Wednesday, November 5, 2008

Claude Lévi-Strauss Celebrates his 100th Birthday This Month!

Yes, Claude Lévi-Strauss is still alive and will celebrate his 100th birthday in a few weeks.



Beyond his well-known scholarly accomplishments, I think I can say without fear of contradiction that Professor Lévi-Strauss' personal longevity is a testament to the positive benefits of the pursuit of structural anthropology on long life and good health. Just carrying around his four volume, 2200 page oeuvre, "Mythologiques" will improve your muscle tone and cardiovascular capacity.


In his Times Literary Supplement article (available here), Patrick Wilcken notes that Lévi-Strauss' three dimensional approach to myth analysis is like a Klein bottle:



"Mathematically generated, but with an organic feel, the Klein bottle’s bulbous, undulating form is self-consuming and conceptually difficult to grasp. It has no true inner or outer surfaces. Like Lévi-Strauss’s oeuvre, it eternally feeds back through itself."

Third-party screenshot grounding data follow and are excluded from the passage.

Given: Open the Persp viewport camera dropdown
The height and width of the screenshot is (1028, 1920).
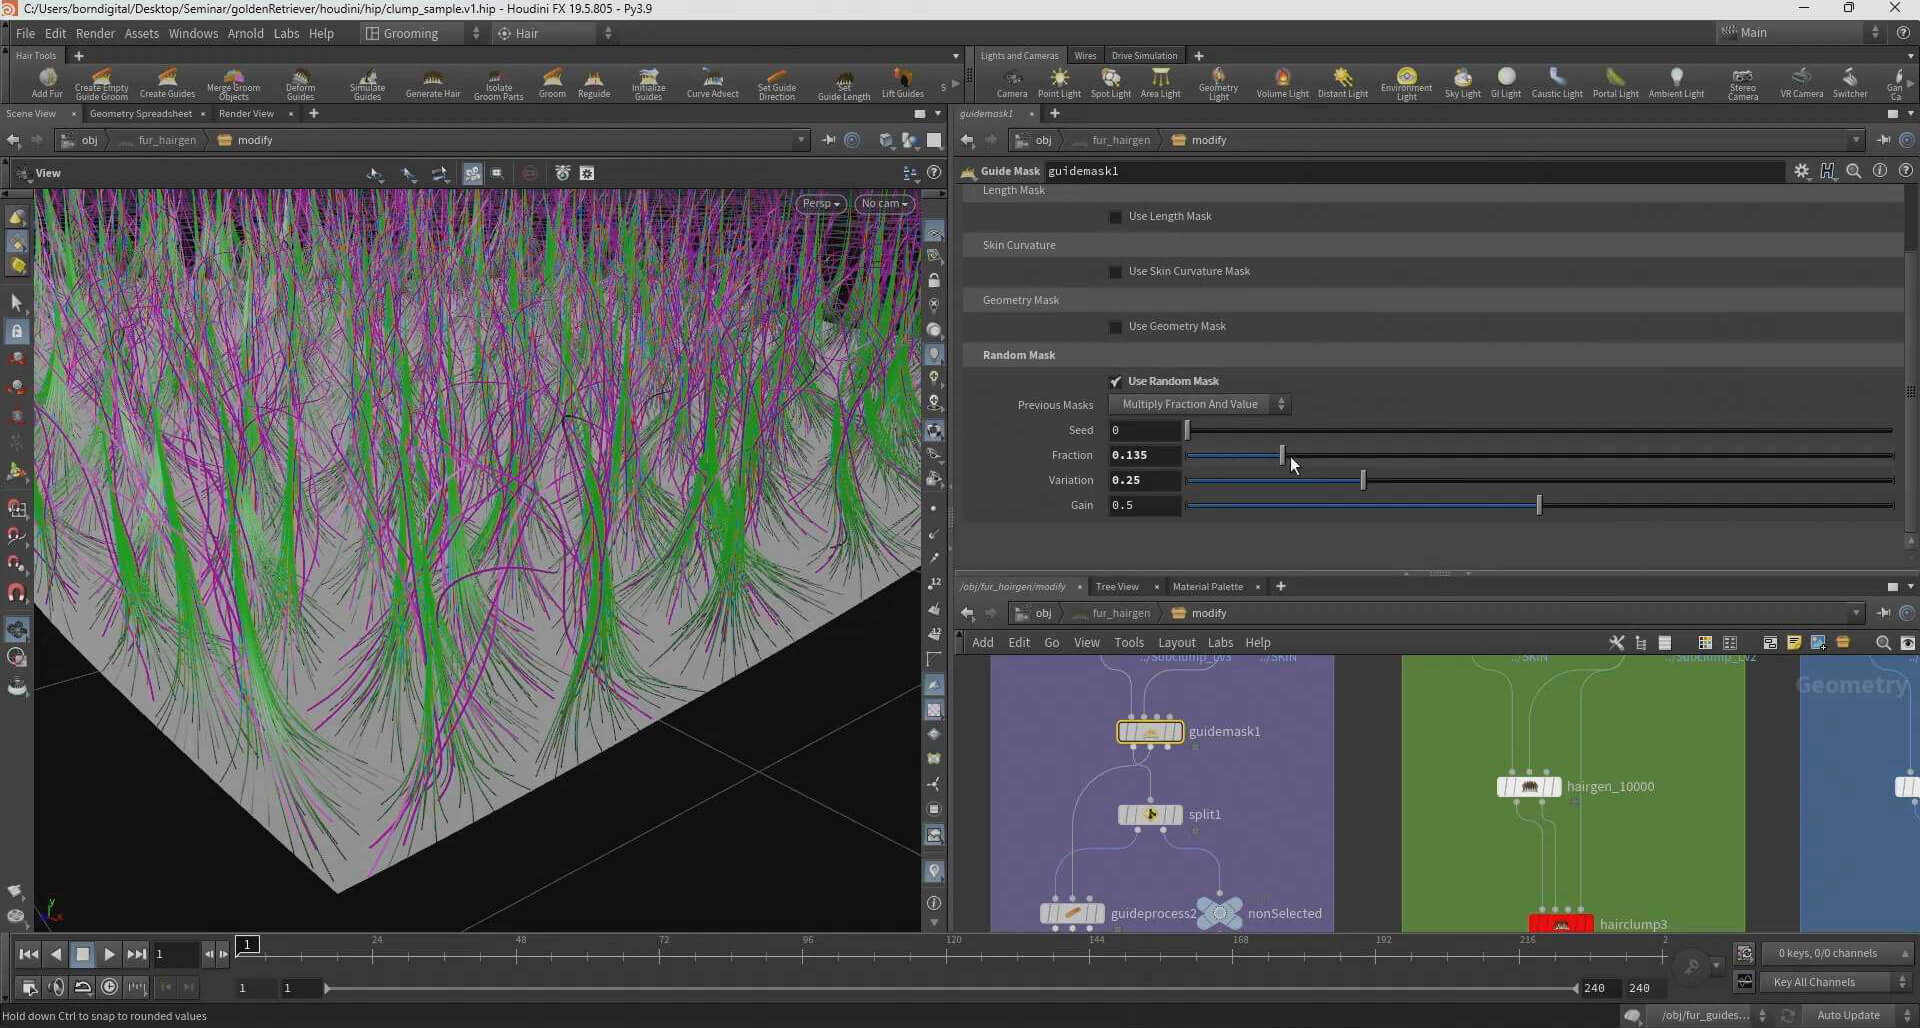Looking at the screenshot, I should coord(821,204).
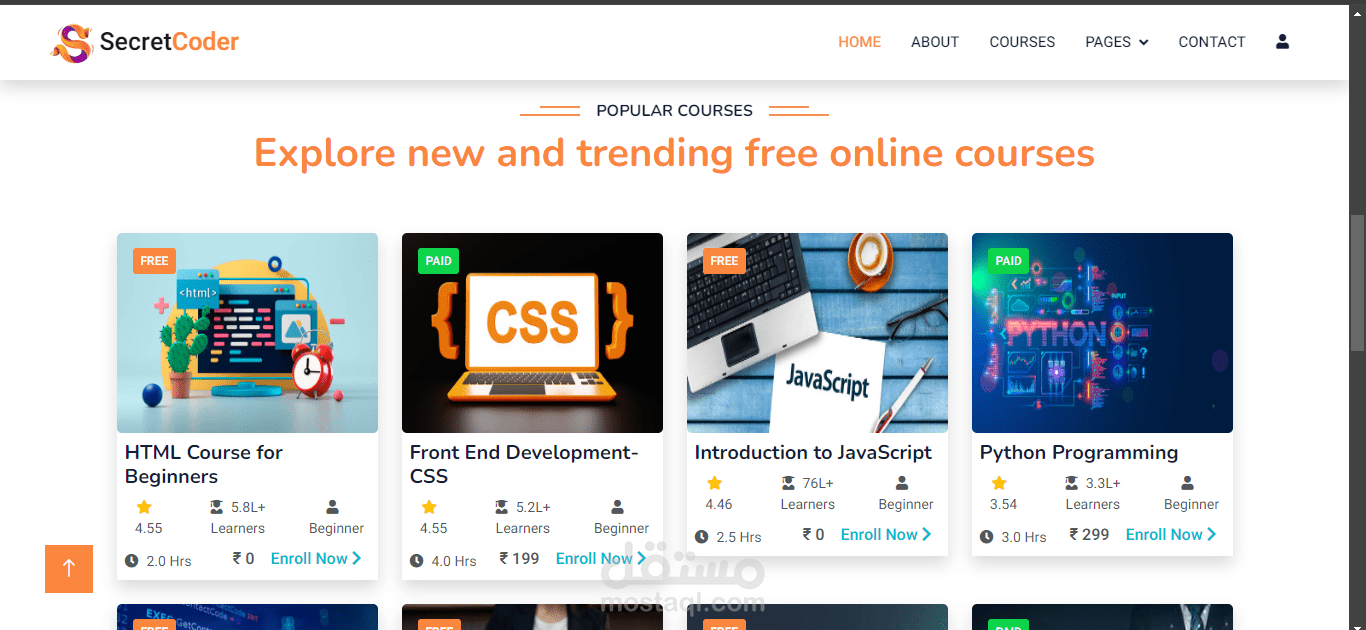This screenshot has height=630, width=1366.
Task: Open Front End Development-CSS course title
Action: pyautogui.click(x=524, y=465)
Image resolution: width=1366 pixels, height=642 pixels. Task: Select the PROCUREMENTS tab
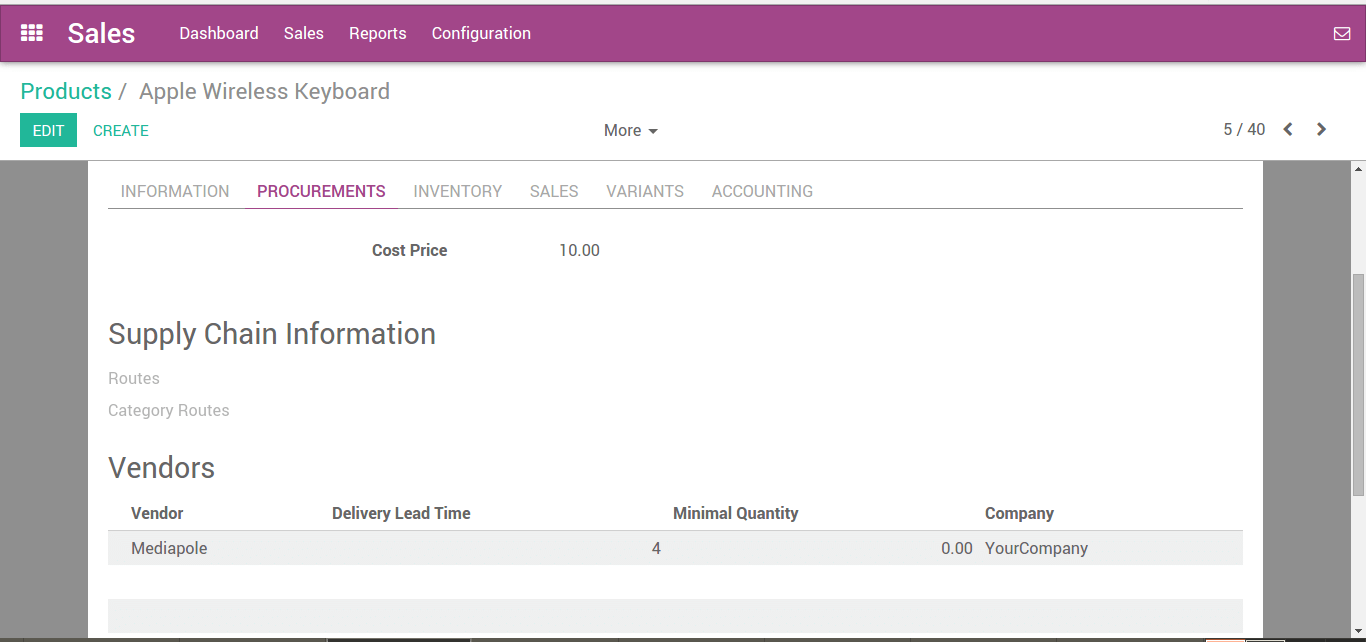click(x=321, y=191)
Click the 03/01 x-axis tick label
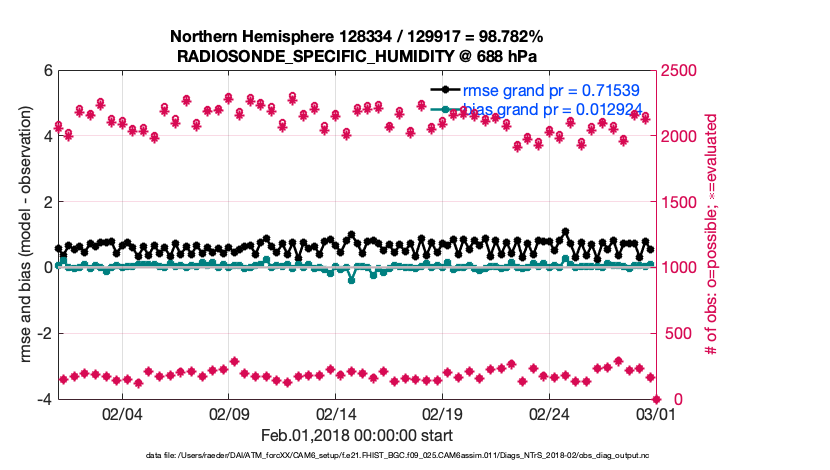The image size is (830, 470). [x=656, y=414]
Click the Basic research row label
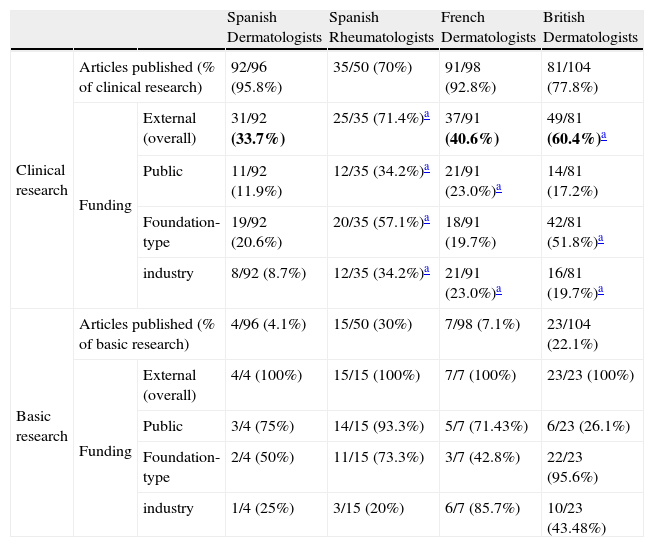Image resolution: width=654 pixels, height=547 pixels. tap(42, 427)
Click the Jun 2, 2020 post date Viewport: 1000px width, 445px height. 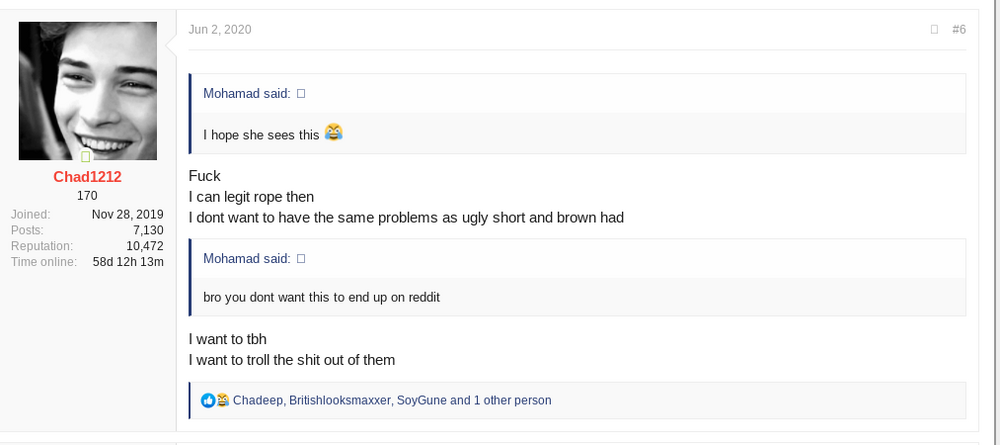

What Wilcken is referring to is the recursive nature of Lévi-Strauss' technique. A myth cannot be understood by itself, but only as part of the complete body of a culture's mythology. According to Lévi-Strauss, such an analysis is necessary because the reasoning taking place within a myth defies what we understand as logic. It is not linear thinking, but rather a metaphoric leap of faith that finds connections where there aren’t any and achieves the reconciliation of the irreconcilable.


The Klein bottle may be an apt metaphor for the recursive nature of Lévi-Strauss' technique. I like better his other metaphor of mythology as a culture's musical score of which we only see a bar at a time and which we must reassemble in complete "musical notation" form to fully grasp.


Lévi-Strauss' work came at a time when anthropologists in general were abandoning the belief of James George Frazer and the other pioneering anthropologists that pre-literate peoples were somehow more primitive, more childlike or less intellectually capable than modern man. His attempts to define the structures of aspects of pre-literate societies demonstrated a complexity of thought and a subtlety of mind equal to our own.


Some critics get hung up on discrepancies within the structural methodology which Lévi-Strauss used to explain mythology, totemic systems and kinship systems. Other criticism focus on how a particular interpretation doesn't fit the recorded ethnography for a culture. While the methodology itself, or its particular application may be subject to review and revision, what is important is that Levi-Strauss demonstrated that there is a universality to the human mind, and given sufficient symbolic material, all peoples, whether within an oral culture, a literate culture or our post literate culture still retain a commonality with can be explored through our symbol systems and perhaps understood in terms of the underlying structures transmitted via the stories told.


Our own "modern" culture also has a mythic "score," but being part of it, it is difficult for us to see. The distinctions between "raw" vs. "cooked," "nature" vs. "culture" and "modern" vs. "primitive" that Lévi-Strauss finds in his studies of North and South America native populations drive the narratives, beliefs and social customs of 21st century populations as well.


Happy Birthday Professor Lévi-Strauss!

1 comment:

Unknown said...

Here in Amsterdam we also have a raw vs
cooked ecology in the alternative scene. In many ways this city is an international microcosm in a village.